Return each line of the records below that contains the word "height".

(Records for pointing at text and elements)
* START *
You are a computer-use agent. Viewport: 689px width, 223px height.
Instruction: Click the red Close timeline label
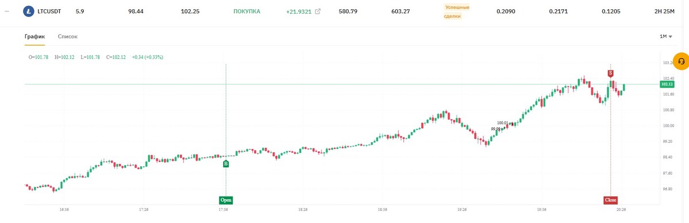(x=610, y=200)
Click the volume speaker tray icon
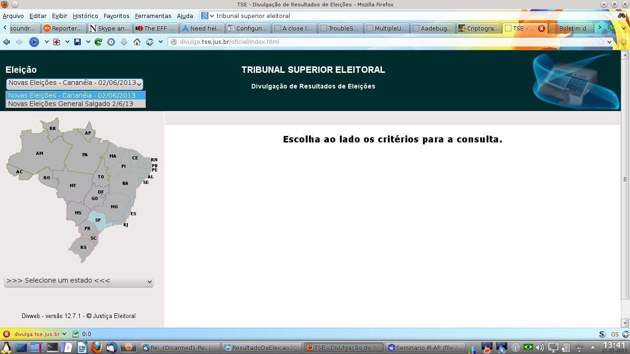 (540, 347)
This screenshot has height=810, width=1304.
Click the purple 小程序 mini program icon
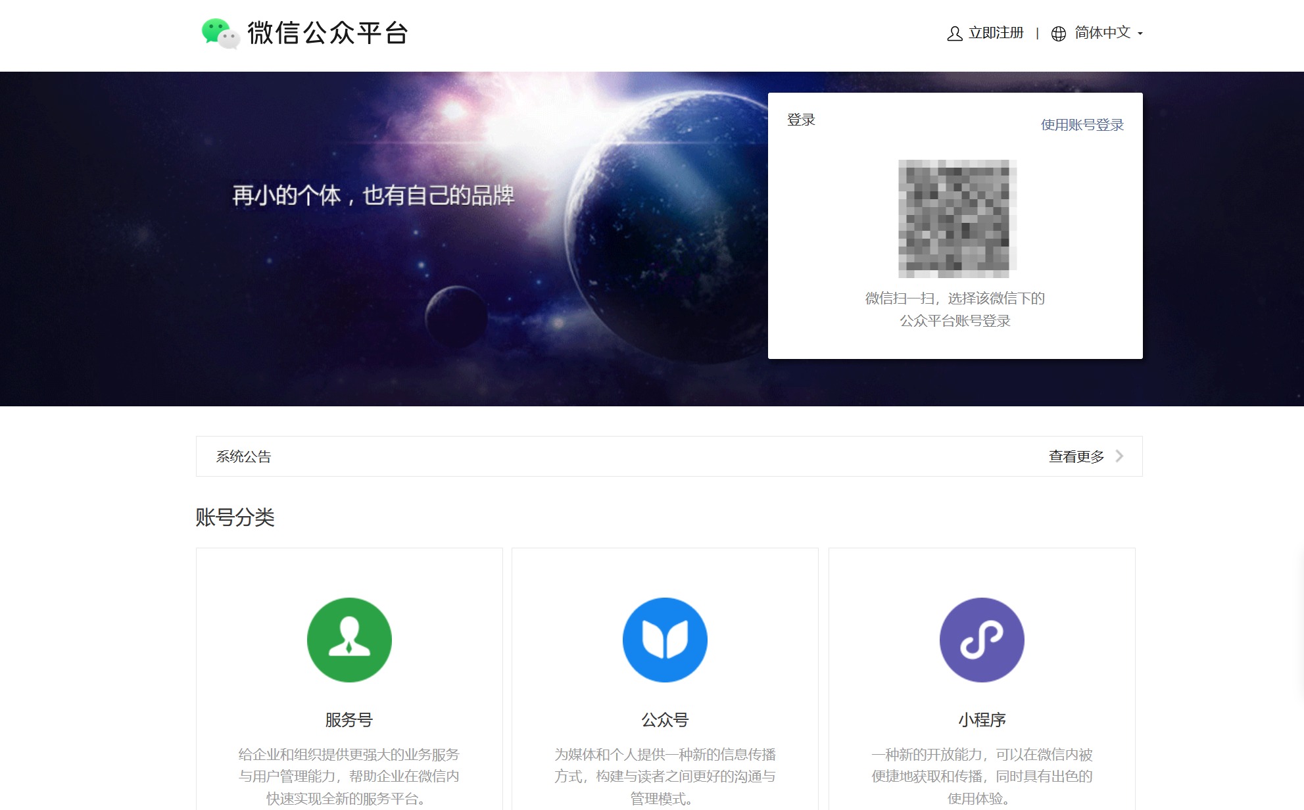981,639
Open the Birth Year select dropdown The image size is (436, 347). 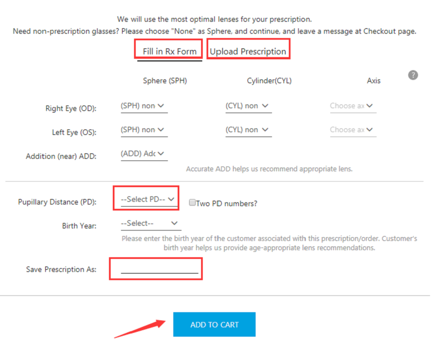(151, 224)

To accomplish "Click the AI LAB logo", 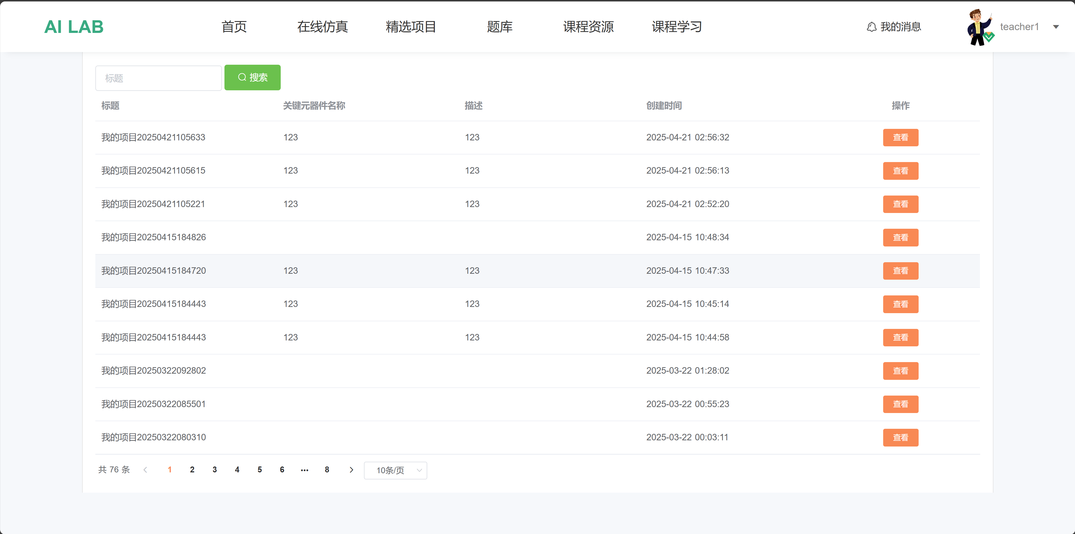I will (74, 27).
* END *
* START *
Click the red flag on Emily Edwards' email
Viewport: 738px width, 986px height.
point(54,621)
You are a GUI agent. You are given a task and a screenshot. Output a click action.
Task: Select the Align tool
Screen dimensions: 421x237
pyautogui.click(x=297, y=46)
* END *
SOLUTION FOR THIS PROBLEM ->
You are a computer-use agent. Viewport: 689px width, 223px height.
This screenshot has height=810, width=1304.
Viewport: 738px width, 986px height.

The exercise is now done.